After more than two years at Imgur, I’ve had to learn a lot about the principles behind writing highly-available (but not AP) fault-resilient systems. While occasionally some systems go down, it’s the times that I wake up in the morning and come in to work only to realize that overnight, a safeguard we put in place automatically triggered, or the system caught an error and successfully recovered, that I am thankful for some good design principles. Here are a few of those things I’ve noticed in particular:

1. Put limits on everything.

That queue you have for batch processing items? Does it really need to be unbounded? Stick an upper bound on it — 1 million items, whatever it is, and start discarding the most recent or least recent items. When connecting to another service over the network, do you really need to block indefinitely? Add a timeout! Do connections to your server need to remain forever, or would five minutes be so long that you’re probably better off killing it? You get the picture.

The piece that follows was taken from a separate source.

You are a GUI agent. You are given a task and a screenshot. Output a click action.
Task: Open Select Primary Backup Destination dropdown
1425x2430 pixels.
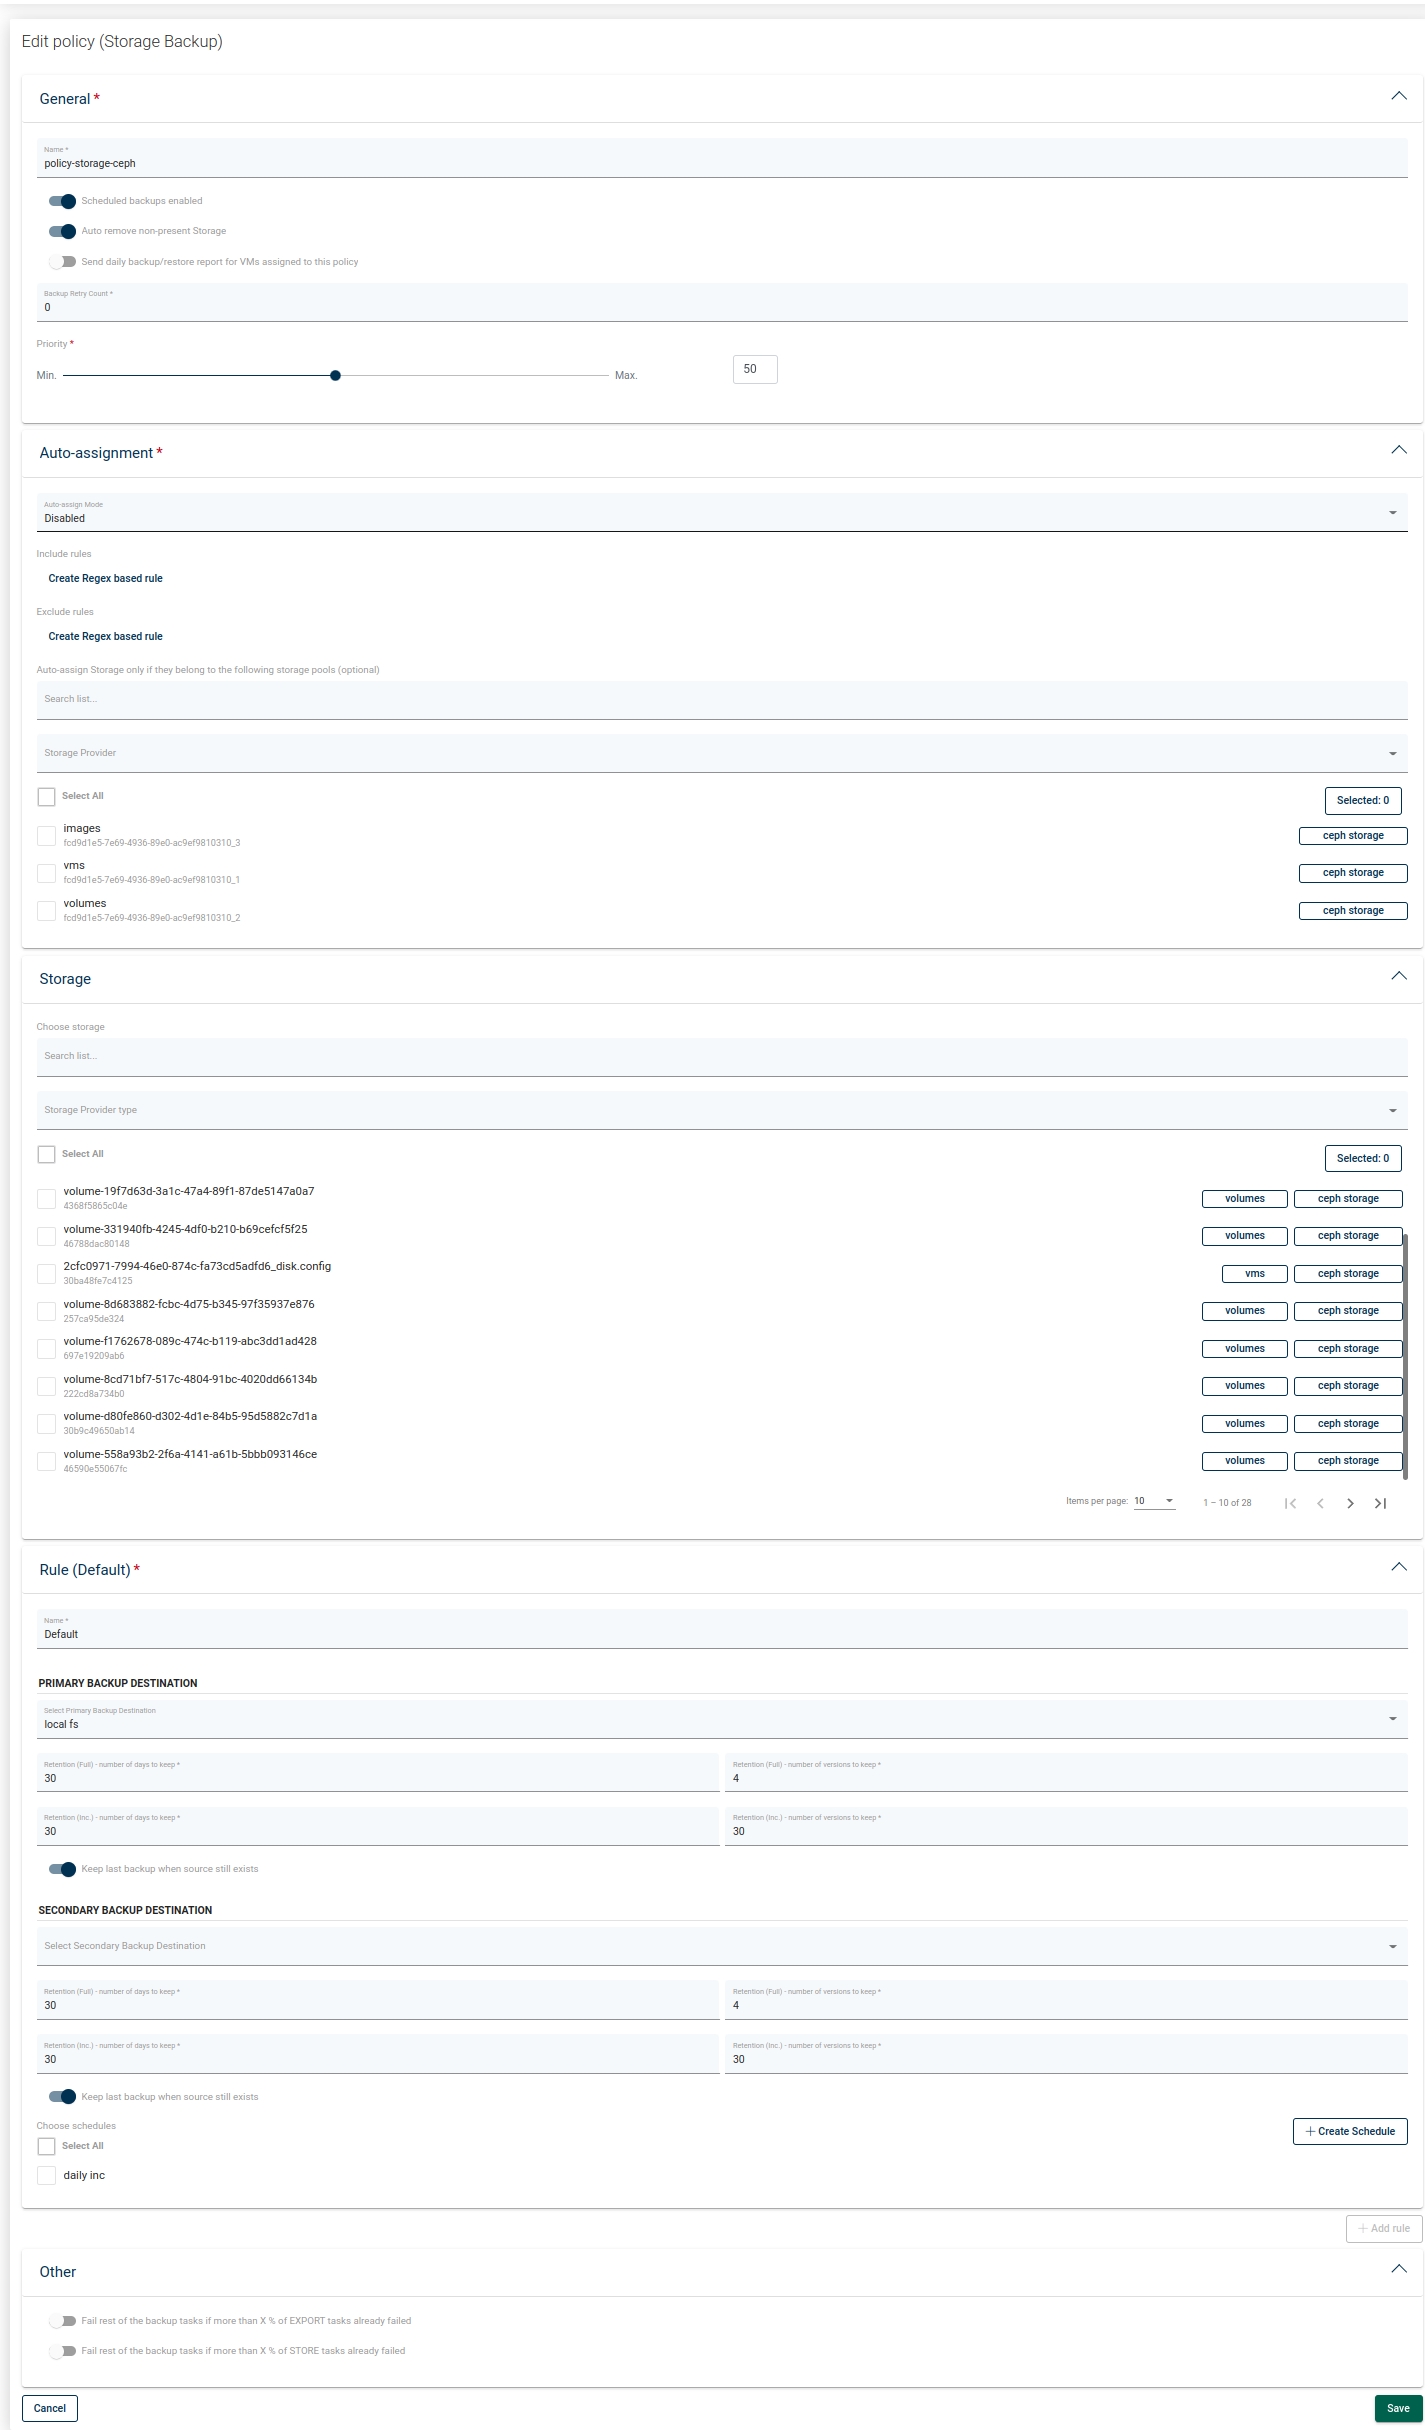pyautogui.click(x=721, y=1719)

There is a cron job that runs at Imgur called “long query killer,” and it scans the active queries on MySQL that are executing on behalf of users’ requests and checks how long they are running, killing them if it exceeds some threshold. Since PHP times out (max_execution_time) after 30 seconds, no query from a request should be running after a few minutes. That query killer has probably single handedly prevented lots of long nights. If it doesn’t exist, build it. Your future self will thank you.

2. Retry, but with exponential back-off.

Jim Gray wrote in Why Do Computers Stop and What Can Be Done About It that “most production software faults are soft. If […] the failed operation is retried, the operation will usually not fail the second time.” In the face of transient bugs, we can increase the availability of the system by adding retrying. However, if you are careless, then you can easily DDoS yourself! Follow rule (1) and only retry a fixed number of times, and make the system wait an increasing amount of time between each attempt, so that you spread the load more continuously.

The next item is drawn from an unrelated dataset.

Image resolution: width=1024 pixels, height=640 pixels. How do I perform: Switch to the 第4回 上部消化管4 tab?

3. Use supervisors and watchdog processes.

Erlang, a language that is frequently used for software with very strong availability requirements such as telecommunications, has a design pattern of supervisors: every task that the program performs is structured in a way that it runs under the watch of a scrutinizing task master. If the supervisor detects that the task has unexpectedly quit, it restarts it (similar to rule (2)) from a known good state. It wouldn’t make sense to retry something that will fail forever! Monit is a great tool that can automatically restart your web server or daemon process if it crashes as well, and is a great alternative for most languages, or the Erlang top-level VM if you are not using heart.

4. Add health checks, and use them to re-route requests or automate rollbacks.

As a developer, think about how to boil all the variables around your system into a single boolean “is this thing healthy? Is it working?” At Imgur we use ELB’s great built-in port monitoring health checks to quickly and automatically route around instances that are down.

5. Redundancy is more than just nice-to-have, it’s a requirement.

If you’re using cloud providers, then the instances can die at any time, making redundancy not just a nice-to-have, but a requirement for fault-tolerant systems.

My favorite email to receive. Thanks, Amazon.

Sometimes, Amazon is kind enough to give you two week’s notice as above. Other times, you are not so lucky; on one occasion, we received such a notice after the instance had been terminated (and after our PagerDuty and Nagios alarms told us).

6. Prefer battle-tested tools over the “new hotness”.

It can be tempting to reach for the newest tools that promise big new features. For example, CoreOS is blowing up the move in the DevOps community around lightweight LXC-style containers, but in my own testing a core component (FleetD) has a highly surprising flaw in how it handles scheduling in certain cases that could lead to service interruption. In my case I ended up working around it, only after hours of post-mortem debugging at 2:00am. New technologies frequently have unknown-to-you and unknown-to-them modes of failure.

Newer tools also tend to have immature facilities for running in production. For example, Golang lacks an official debugger, and until a few months ago, there was no debugger even in the open source community. Go’s runtime tracing and monitoring facilities don’t come even close to Java’s JMX and Erlang’s.

Thoughts? What’s your favorite uptime-increasing trick?